REQUIREMENTS: Reproduce the essay on forgiveness in full, word for word.

It’s All About Forgiveness

Happiness
Do you want to be happy? Well, then there is just one thing you need to learn how to do and learn how to do well without compromise. And that thing you need to learn how to do is forgive. It is all about forgiveness.

The Road Less Traveled
Every time an opportunity to forgive appears in your life, there is a fork in the road. The quicker you choose forgiveness, the quicker you choose the high road and that makes you evermore happy. If you choose not to forgive, then you choose the low road and that just makes you evermore miserable. Most of the people who end up in a rotten place like prison are people who consistently fail to practice forgiveness.

Unforgiving
I read about an incident that happened in a parking garage in Gainesville, Florida this past weekend. It happened after the Florida State, Florida college football game. A man was trying to get out of a parking garage, but some people in a blue car were talking to a man and blocking the road. So the man who was waiting yelled to the people in the blue car to move. The man talking to the people in the blue car had an issue with being told to move though. So that man walked up to the man who was impatiently waiting and shot and killed him. So, suffice it to say, there wasn’t much forgiveness going on in that parking garage.

Two things happened in that parking garage incident. The one man’s minor lack of forgiveness in the form of impatience got him killed because of the other man’s major lack of forgiveness. While lack of forgiveness leading to murder is an extreme case, lack of forgiveness nonetheless always leads to some degree of misery.

Dataset excerpt:
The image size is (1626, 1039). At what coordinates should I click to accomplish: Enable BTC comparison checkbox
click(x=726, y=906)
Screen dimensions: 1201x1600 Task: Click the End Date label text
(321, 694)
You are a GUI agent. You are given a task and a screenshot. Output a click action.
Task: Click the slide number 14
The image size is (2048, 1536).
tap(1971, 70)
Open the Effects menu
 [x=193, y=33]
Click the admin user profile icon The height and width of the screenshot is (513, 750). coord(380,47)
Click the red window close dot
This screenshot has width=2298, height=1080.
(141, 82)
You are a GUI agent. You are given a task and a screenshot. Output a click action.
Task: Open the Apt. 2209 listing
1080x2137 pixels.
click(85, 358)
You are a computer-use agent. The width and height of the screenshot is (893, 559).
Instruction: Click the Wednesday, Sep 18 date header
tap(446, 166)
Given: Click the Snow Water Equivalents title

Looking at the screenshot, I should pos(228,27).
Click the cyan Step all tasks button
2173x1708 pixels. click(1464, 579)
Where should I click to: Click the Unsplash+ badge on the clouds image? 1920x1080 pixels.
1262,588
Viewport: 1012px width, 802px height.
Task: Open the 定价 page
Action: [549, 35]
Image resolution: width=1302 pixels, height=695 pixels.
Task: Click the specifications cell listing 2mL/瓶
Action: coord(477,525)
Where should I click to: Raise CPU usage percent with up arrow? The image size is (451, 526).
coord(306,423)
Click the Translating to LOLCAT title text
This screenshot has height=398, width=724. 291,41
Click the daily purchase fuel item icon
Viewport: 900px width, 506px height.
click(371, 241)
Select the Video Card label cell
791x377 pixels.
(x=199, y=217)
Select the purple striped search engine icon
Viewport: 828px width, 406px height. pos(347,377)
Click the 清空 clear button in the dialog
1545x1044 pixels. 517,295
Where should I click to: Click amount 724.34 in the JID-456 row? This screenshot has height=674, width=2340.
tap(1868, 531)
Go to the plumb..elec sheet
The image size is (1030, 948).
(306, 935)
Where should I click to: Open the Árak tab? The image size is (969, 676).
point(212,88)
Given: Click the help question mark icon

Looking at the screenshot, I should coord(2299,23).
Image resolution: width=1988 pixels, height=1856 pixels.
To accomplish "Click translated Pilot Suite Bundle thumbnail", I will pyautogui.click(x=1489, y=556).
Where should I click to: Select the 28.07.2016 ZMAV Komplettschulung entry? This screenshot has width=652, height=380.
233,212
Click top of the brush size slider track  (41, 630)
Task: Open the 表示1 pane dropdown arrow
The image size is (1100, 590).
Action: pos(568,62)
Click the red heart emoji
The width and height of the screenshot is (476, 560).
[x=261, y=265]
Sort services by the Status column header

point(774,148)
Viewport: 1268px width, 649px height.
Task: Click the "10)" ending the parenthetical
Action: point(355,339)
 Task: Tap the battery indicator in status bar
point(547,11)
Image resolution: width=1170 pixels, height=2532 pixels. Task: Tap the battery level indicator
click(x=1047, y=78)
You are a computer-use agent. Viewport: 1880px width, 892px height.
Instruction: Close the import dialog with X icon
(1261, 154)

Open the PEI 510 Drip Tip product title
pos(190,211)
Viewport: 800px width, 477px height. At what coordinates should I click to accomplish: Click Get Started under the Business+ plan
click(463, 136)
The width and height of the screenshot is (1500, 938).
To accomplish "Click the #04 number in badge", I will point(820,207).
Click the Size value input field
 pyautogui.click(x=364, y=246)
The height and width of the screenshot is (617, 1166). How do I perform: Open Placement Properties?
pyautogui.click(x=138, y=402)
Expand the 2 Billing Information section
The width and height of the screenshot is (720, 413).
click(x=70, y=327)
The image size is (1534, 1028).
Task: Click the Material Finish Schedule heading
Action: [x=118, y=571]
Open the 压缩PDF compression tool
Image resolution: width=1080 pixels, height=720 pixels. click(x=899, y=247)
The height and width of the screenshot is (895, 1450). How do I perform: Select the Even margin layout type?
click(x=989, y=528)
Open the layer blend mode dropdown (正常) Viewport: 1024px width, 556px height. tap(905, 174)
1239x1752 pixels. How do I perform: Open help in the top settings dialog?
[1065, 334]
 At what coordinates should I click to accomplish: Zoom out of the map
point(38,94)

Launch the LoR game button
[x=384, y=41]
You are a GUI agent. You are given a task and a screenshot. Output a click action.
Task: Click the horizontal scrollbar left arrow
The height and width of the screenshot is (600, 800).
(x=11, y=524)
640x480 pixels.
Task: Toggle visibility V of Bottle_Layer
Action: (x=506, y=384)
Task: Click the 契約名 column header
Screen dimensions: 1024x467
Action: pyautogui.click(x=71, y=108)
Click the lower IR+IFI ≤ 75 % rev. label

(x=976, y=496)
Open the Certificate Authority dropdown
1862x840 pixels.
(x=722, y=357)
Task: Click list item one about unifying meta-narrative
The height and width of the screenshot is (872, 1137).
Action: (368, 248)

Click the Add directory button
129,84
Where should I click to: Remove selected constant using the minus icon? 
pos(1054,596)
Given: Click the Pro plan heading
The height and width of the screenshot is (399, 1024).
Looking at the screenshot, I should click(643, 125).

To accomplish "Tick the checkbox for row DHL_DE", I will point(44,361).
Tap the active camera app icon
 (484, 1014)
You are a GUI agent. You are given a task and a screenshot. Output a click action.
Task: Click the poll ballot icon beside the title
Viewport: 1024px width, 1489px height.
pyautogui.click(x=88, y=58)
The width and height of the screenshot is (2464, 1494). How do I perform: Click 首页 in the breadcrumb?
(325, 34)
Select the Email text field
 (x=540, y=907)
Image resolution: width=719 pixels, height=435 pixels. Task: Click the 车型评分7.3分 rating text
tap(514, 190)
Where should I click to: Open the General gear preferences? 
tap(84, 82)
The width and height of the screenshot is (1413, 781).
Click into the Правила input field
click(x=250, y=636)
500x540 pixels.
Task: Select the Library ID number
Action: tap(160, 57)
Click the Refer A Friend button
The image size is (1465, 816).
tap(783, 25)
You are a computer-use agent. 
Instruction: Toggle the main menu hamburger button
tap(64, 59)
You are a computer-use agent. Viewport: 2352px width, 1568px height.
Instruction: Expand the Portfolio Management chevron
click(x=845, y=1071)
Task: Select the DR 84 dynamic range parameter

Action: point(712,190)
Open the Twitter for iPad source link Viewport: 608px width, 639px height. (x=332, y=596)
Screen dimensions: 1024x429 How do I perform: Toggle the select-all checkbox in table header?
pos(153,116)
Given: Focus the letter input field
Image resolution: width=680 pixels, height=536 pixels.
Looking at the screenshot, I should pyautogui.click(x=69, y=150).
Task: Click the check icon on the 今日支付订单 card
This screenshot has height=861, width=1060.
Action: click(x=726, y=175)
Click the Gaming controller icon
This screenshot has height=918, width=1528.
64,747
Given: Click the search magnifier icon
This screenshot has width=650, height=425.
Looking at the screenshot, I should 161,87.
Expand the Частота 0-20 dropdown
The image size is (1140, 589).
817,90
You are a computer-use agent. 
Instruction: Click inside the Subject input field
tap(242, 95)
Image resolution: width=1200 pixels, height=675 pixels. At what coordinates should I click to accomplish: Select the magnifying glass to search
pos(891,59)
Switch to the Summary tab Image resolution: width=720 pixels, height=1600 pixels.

OUTPUT OF THE EXERCISE:
It’s All About Forgiveness

Happiness
Do you want to be happy? Well, then there is just one thing you need to learn how to do and learn how to do well without compromise. And that thing you need to learn how to do is forgive. It is all about forgiveness.

The Road Less Traveled
Every time an opportunity to forgive appears in your life, there is a fork in the road. The quicker you choose forgiveness, the quicker you choose the high road and that makes you evermore happy. If you choose not to forgive, then you choose the low road and that just makes you evermore miserable. Most of the people who end up in a rotten place like prison are people who consistently fail to practice forgiveness.

Unforgiving
I read about an incident that happened in a parking garage in Gainesville, Florida this past weekend. It happened after the Florida State, Florida college football game. A man was trying to get out of a parking garage, but some people in a blue car were talking to a man and blocking the road. So the man who was waiting yelled to the people in the blue car to move. The man talking to the people in the blue car had an issue with being told to move though. So that man walked up to the man who was impatiently waiting and shot and killed him. So, suffice it to say, there wasn’t much forgiveness going on in that parking garage.

Two things happened in that parking garage incident. The one man’s minor lack of forgiveness in the form of impatience got him killed because of the other man’s major lack of forgiveness. While lack of forgiveness leading to murder is an extreme case, lack of forgiveness nonetheless always leads to some degree of misery.